We also seek input from people who have different views on current events—to gain understanding, to find new meaning, or to try to convince other people of the “rightness of our own position. As you point out, and I’ve discussed in response to previous posts around the time of the 2020 election, having a respectful, illuminating conversation about political matters with work colleagues who hold different positions can be challenging. It helps when people having those conversations are clear about:

· the goals, such as to

  • vent with a like-minded colleague,

  • learn the thinking of colleague who have different views,

  • understand the short-, mid-, and long-term consequences of an event, and

· the parameters of the conversations, such as

  • maintaining a curious frame of mind,

  • mutual respect,

  • knowing when to stop the conversation (because it is no longer helpful or respectful).

In answer to your question of whether to “let them work it out themselves,” I would ask first whether they have created parameters for their conversations, and then what the consequences would be should they not be able to work it out themselves. It takes at least some level of motivation and self-awareness to have respectful and fruitful conversations with people who hold different views on matters that are deeply felt.

If you are a manager or leader, a different question is whether you should say something, even if they can work it out. Many people would say that answer is “yes.” A recent article by Ella F. Washington, Alison Hall Birch, and Erika Hall in the Harvard Business Review notes:

“Many leaders are unsure about how to discuss current events that elicit strong opinions and emotions from their team members and so their default is to say nothing or make only a passing comment. Resist that tendency. You need to instead lean into this moment of disbelief, frustration, anger, fear, and anything else people might be feeling — not only today but from here on out. When something unspeakable occurs, you won’t find the perfect words to calm your people and restore their focus. No one does. But it is important that you acknowledge pain when it is felt. It is top of mind for your employees, and they are waiting to hear from you.”

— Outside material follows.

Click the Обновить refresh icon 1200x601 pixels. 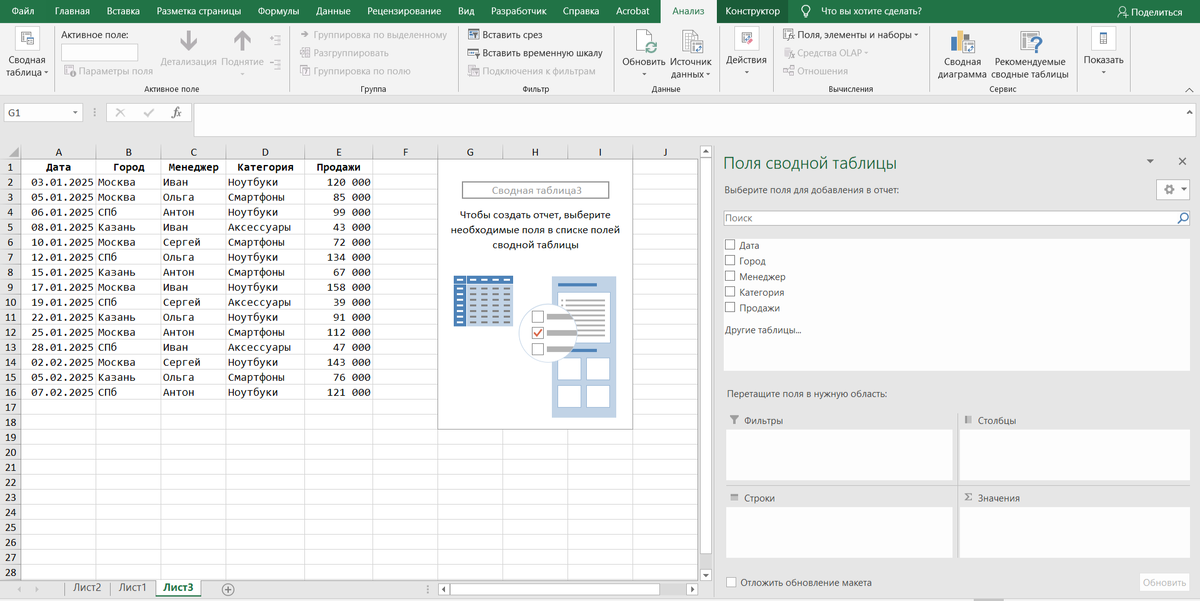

Note: Some companies have created policies that prohibit political discussions while “at work” (including working remotely).

Disclaimer: This question and response is provided for informational purposes only, and you should not act or refrain from acting on the basis of this content. It is strongly recommended that you immediately seek legal or other professional advice if you believe you are experiencing a problem requiring professional assistance. Robin Rosenberg and Live in Their World, Inc. disclaim all liability for actions you take or fail to take based on Dear Robin content.